The SI Tag in the rule below contains a couple of references to Rule Variables that are undefined since there is no Rule Variable with that name before the tag in the flat parse. The XML Form is:
<rule id="a"> <ruleref uri="#b"/> <item repeat="0-1"><ruleref uri="#c"/></item> <tag>out.x=rules.c; out.y=rules.d; out.z=rules.e;</tag> <ruleref uri="#e"/> </rule>and the equivalent ABNF Form is:
$a = $b [$c] {out.x=rules.c; out.y=rules.d; out.z=rules.e;} $e;
The two possible flat parses are:
$a: $b(1), {out.x=rules.c; out.y=rules.d; out.z=rules.e;}, $e(1) $a: $b(1), $c(1), {out.x=rules.c; out.y=rules.d; out.z=rules.e;}, $e(1)
This means that:
out.x
is undefined if rule "c" didn't match in the utterance
out.y
is undefined because rule "d" is not in the rule expansion at all
out.z
is undefined because rule "e" doesn't appear before the tag
Within a single SI Tag, the order of evaluation is determined by ES-CP for the evaluation of a valid ES-CP Program (ES 14)
All global SI Tags (in tags in the grammar header) are executed once, before any SI Tags within a grammar rule are executed (see 4.2.).
The order of evaluating multiple SI Tags within a grammar rule is the order in which the SI Tags appear in the flat parse list for that rule application. The flat parse list also determines how many SI elements will be generated from an SI tag that occurs in a grammar rule.
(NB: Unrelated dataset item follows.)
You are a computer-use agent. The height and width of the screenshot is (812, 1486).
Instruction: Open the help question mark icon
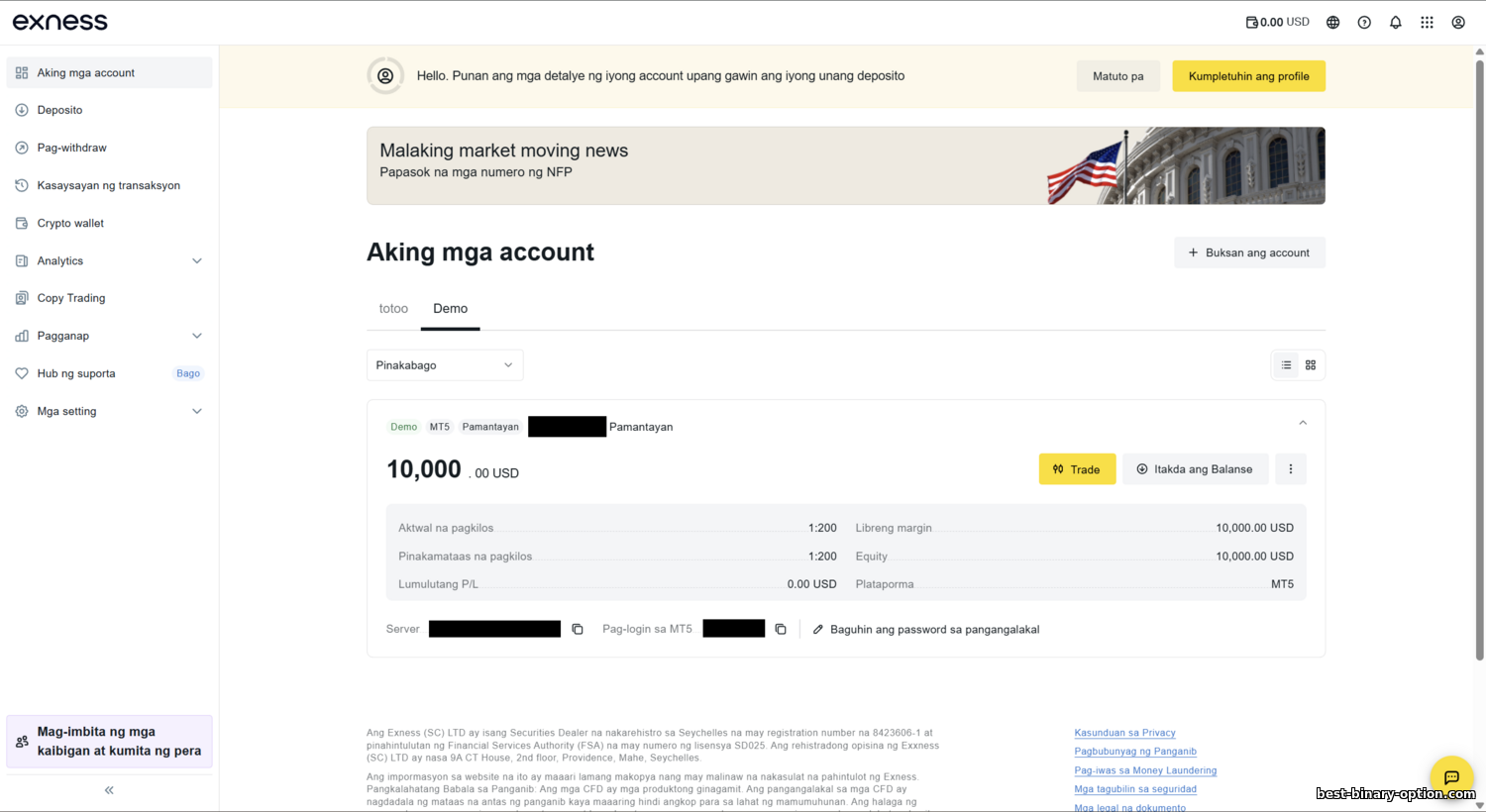[x=1364, y=23]
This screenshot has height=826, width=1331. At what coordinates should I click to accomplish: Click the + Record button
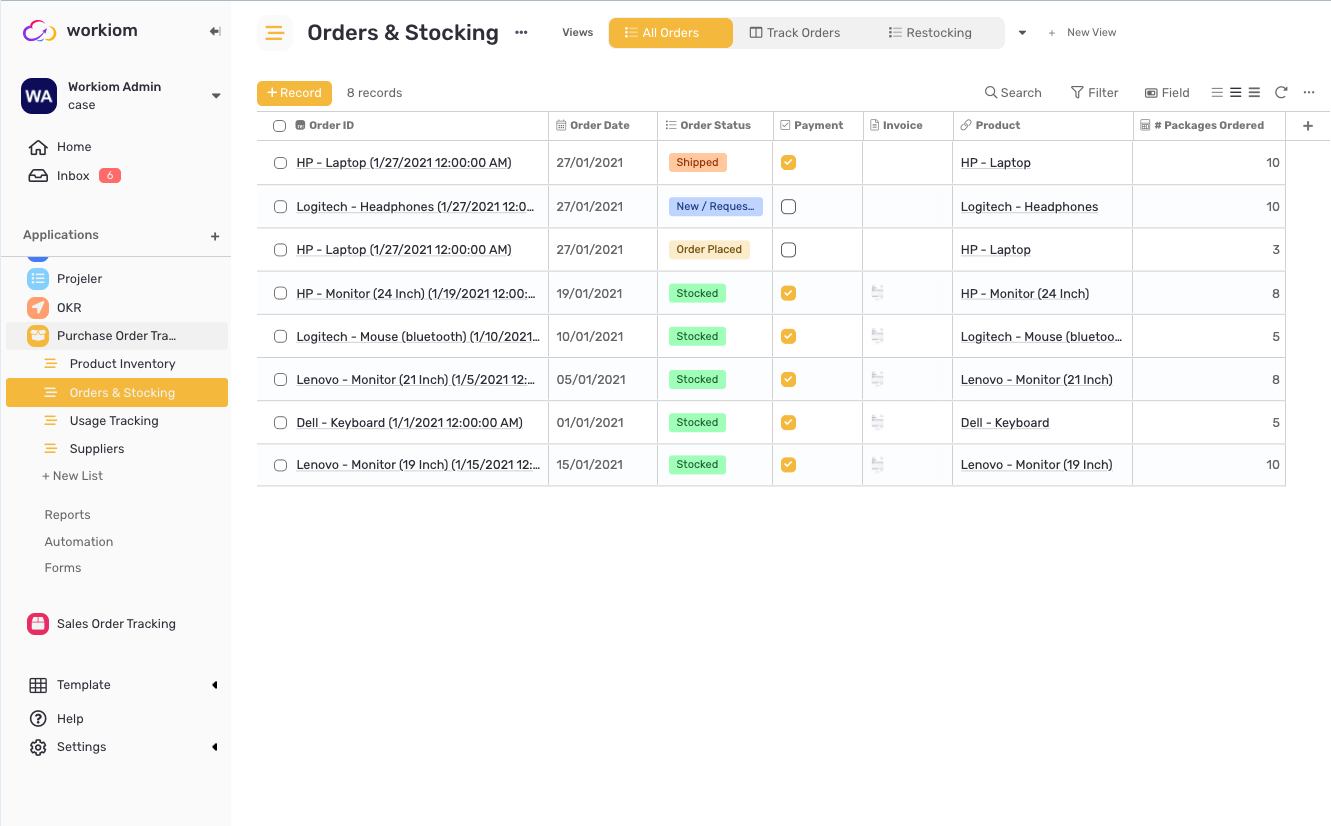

Every SI Tag element in a flat parse list is evaluated exactly once. The order of evaluating String Literals is determined by the order in which the equivalent SI Tag appears in the flat parse list (see 6.2.).
The computation of the semantic value of a rule reference in a flat parse list may occur at any time during the processing of the entire logical parse structure, subject to the following condition: the semantic value of a rule reference must be computed before any SI tag using that reference's value is processed.
Consider the following rules in XML Form:
<rule id="a"> <ruleref uri="#b"/> <tag>$.y=$b.x;</tag> <item repeat="0-1"><ruleref uri="#b"/><tag>$.y=$.y+$b.x;</tag></item> </rule> <rule id="b"> foo <tag>$.x=1;</tag> <one-of> <item>bar<tag>$.x=3;</tag></item> <item> <item repeat="1-">boo<tag>$.x=$.x+1;</tag></item> </item> </one-of> </rule>or equivalently in ABNF Form:
$a = $b {$.y=$b.x;} [$b {$.y=$.y+$b.x;}]; $b = foo {$.x=1;} (bar {$.x=3;} | (boo {$.x=$.x+1;})<1->);For the input "foo boo boo boo", the flat parse lists are:
$a: $b(1), {$.y=$b.x} $b(1): foo, {$.x=1;}, boo, {$.x=$.x+1;}, boo, {$.x=$.x+1;}, boo, {$.x=$.x+1;}and $.y evaluates to 4. For the input "foo bar foo boo", the flat parse lists are:
$a: $b(1), {$.y=$b.x;}, $b(2), {$.y=$.y+$b.x;} $b(1): foo, {$.x=1;}, bar, {$.x=3;} $b(2): foo, {$.x=1;}, boo, {$.x=$.x+1;}and $.y evaluates to 5.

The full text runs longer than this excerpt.